• **What to produce**:
Please copy each of the items below exactly as it appears, without changing anything.

Data items:

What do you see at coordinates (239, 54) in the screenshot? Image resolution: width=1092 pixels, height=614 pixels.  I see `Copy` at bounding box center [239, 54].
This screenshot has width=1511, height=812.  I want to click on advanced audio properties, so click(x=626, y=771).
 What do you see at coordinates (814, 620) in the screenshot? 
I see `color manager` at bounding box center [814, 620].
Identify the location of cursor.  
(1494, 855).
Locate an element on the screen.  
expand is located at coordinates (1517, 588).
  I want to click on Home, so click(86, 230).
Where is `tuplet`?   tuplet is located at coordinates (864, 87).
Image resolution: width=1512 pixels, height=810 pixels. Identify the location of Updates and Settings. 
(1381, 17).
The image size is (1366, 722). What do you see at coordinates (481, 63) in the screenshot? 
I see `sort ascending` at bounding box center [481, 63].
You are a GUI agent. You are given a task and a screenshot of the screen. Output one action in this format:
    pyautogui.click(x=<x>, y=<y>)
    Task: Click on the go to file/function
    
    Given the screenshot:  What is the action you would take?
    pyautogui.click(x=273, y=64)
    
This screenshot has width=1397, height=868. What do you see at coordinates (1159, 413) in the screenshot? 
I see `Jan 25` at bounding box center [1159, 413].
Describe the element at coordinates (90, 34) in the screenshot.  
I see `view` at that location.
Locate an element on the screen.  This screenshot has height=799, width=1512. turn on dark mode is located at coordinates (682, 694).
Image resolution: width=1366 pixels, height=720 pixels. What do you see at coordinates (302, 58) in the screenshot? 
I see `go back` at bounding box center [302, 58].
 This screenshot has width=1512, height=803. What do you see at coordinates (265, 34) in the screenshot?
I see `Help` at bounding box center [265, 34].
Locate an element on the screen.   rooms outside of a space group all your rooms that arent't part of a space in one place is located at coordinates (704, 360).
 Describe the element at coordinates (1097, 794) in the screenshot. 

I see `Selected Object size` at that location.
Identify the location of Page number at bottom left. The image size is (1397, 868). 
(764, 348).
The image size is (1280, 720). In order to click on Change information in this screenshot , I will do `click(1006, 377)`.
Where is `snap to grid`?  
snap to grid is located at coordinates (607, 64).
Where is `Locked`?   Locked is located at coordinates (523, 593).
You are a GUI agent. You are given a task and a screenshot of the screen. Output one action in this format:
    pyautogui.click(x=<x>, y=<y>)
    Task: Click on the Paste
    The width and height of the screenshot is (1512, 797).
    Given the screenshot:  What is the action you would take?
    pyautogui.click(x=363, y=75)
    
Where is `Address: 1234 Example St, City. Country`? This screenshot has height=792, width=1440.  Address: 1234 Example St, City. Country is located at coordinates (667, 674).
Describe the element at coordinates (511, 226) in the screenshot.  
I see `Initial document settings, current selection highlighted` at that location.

• **Task solution**:
What do you see at coordinates (239, 54) in the screenshot? Image resolution: width=1092 pixels, height=614 pixels.  I see `Copy` at bounding box center [239, 54].
This screenshot has width=1511, height=812.  I want to click on advanced audio properties, so click(x=626, y=771).
 What do you see at coordinates (814, 620) in the screenshot? 
I see `color manager` at bounding box center [814, 620].
Identify the location of cursor.  
(1494, 855).
Locate an element on the screen.  
expand is located at coordinates (1517, 588).
  I want to click on Home, so click(86, 230).
Where is `tuplet`?   tuplet is located at coordinates (864, 87).
Image resolution: width=1512 pixels, height=810 pixels. Identify the location of Updates and Settings. 
(1381, 17).
The image size is (1366, 722). What do you see at coordinates (481, 63) in the screenshot? 
I see `sort ascending` at bounding box center [481, 63].
You are a GUI agent. You are given a task and a screenshot of the screen. Output one action in this format:
    pyautogui.click(x=<x>, y=<y>)
    Task: Click on the go to file/function
    
    Given the screenshot:  What is the action you would take?
    pyautogui.click(x=273, y=64)
    
This screenshot has width=1397, height=868. What do you see at coordinates (1159, 413) in the screenshot? 
I see `Jan 25` at bounding box center [1159, 413].
Describe the element at coordinates (90, 34) in the screenshot.  
I see `view` at that location.
Locate an element on the screen.  This screenshot has height=799, width=1512. turn on dark mode is located at coordinates (682, 694).
Image resolution: width=1366 pixels, height=720 pixels. What do you see at coordinates (302, 58) in the screenshot? 
I see `go back` at bounding box center [302, 58].
 This screenshot has width=1512, height=803. What do you see at coordinates (265, 34) in the screenshot?
I see `Help` at bounding box center [265, 34].
Locate an element on the screen.   rooms outside of a space group all your rooms that arent't part of a space in one place is located at coordinates (704, 360).
 Describe the element at coordinates (1097, 794) in the screenshot. 

I see `Selected Object size` at that location.
Identify the location of Page number at bottom left. The image size is (1397, 868). 
(764, 348).
The image size is (1280, 720). In order to click on Change information in this screenshot , I will do `click(1006, 377)`.
Where is `snap to grid`?  
snap to grid is located at coordinates (607, 64).
Where is `Locked`?   Locked is located at coordinates (523, 593).
You are a GUI agent. You are given a task and a screenshot of the screen. Output one action in this format:
    pyautogui.click(x=<x>, y=<y>)
    Task: Click on the Paste
    The width and height of the screenshot is (1512, 797).
    Given the screenshot:  What is the action you would take?
    pyautogui.click(x=363, y=75)
    
Where is `Address: 1234 Example St, City. Country`? This screenshot has height=792, width=1440.  Address: 1234 Example St, City. Country is located at coordinates (667, 674).
Describe the element at coordinates (511, 226) in the screenshot.  
I see `Initial document settings, current selection highlighted` at that location.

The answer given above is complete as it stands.